- Gopalpur Location within Bangladesh
- Coordinates: 24°33′30″N 89°55′00″E﻿ / ﻿24.5583°N 89.9167°E
- Country: Bangladesh
- Division: Dhaka Division
- District: Tangail District
- Upazila: Gopalpur Upazila
- Incorporated: 1974

Government
- • Type: Pourashava
- • Mayor: Md. Rokibul Haque Sana (Bangladesh Awami League)

Area
- • Total: 23.12 km^{2} (8.93 sq mi)

Population
- • Total: 50,160
- • Density: 2,170/km^{2} (5,600/sq mi)
- Time zone: UTC+6 (BST)
- Postal codes: 1990
- Area code: 9226
- Website: gopalpur.tangail.gov.bd

= Gopalpur, Tangail =

Gopalpur (Bengali:গোপালপুর) is a town of Gopalpur Upazila, Tangail, Bangladesh. The town is situated 44 km north of Tangail city and 127 km northwest of Dhaka city, the capital of Bangladesh.

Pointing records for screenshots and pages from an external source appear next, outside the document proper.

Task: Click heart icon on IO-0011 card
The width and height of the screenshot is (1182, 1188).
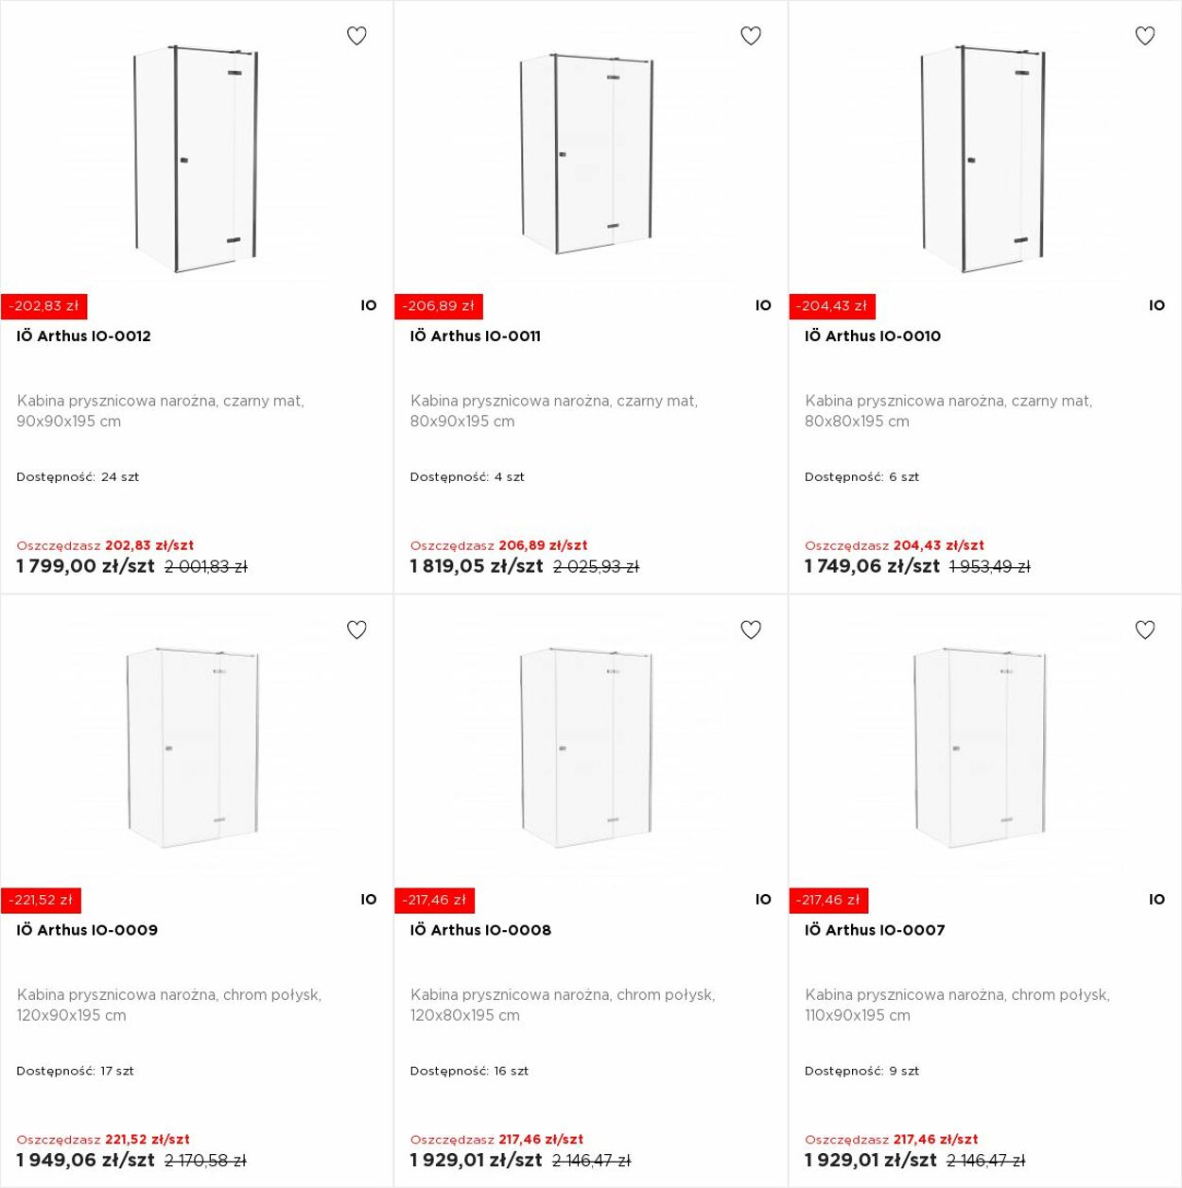Action: point(751,36)
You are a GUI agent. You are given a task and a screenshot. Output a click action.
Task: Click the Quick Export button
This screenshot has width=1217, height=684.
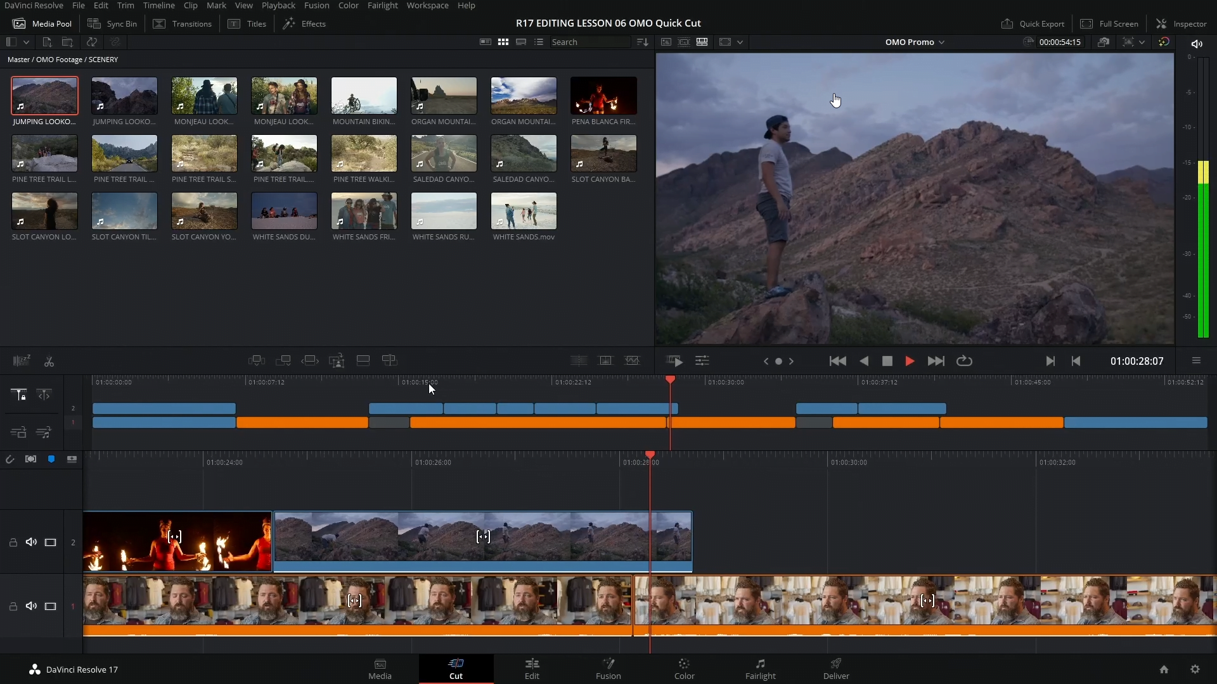point(1033,23)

The town consists of 9 wards and 35 Mahallas.

==Demographics==
According to Population Census 2011 performed by Bangladesh Bureau of Statistics, The total population of Gopalpur town is 50,160. There are 12539 households in total.

==Education==
The literacy rate of Gopalpur town is 49.5% (Male-51.7%, Female-47.3%).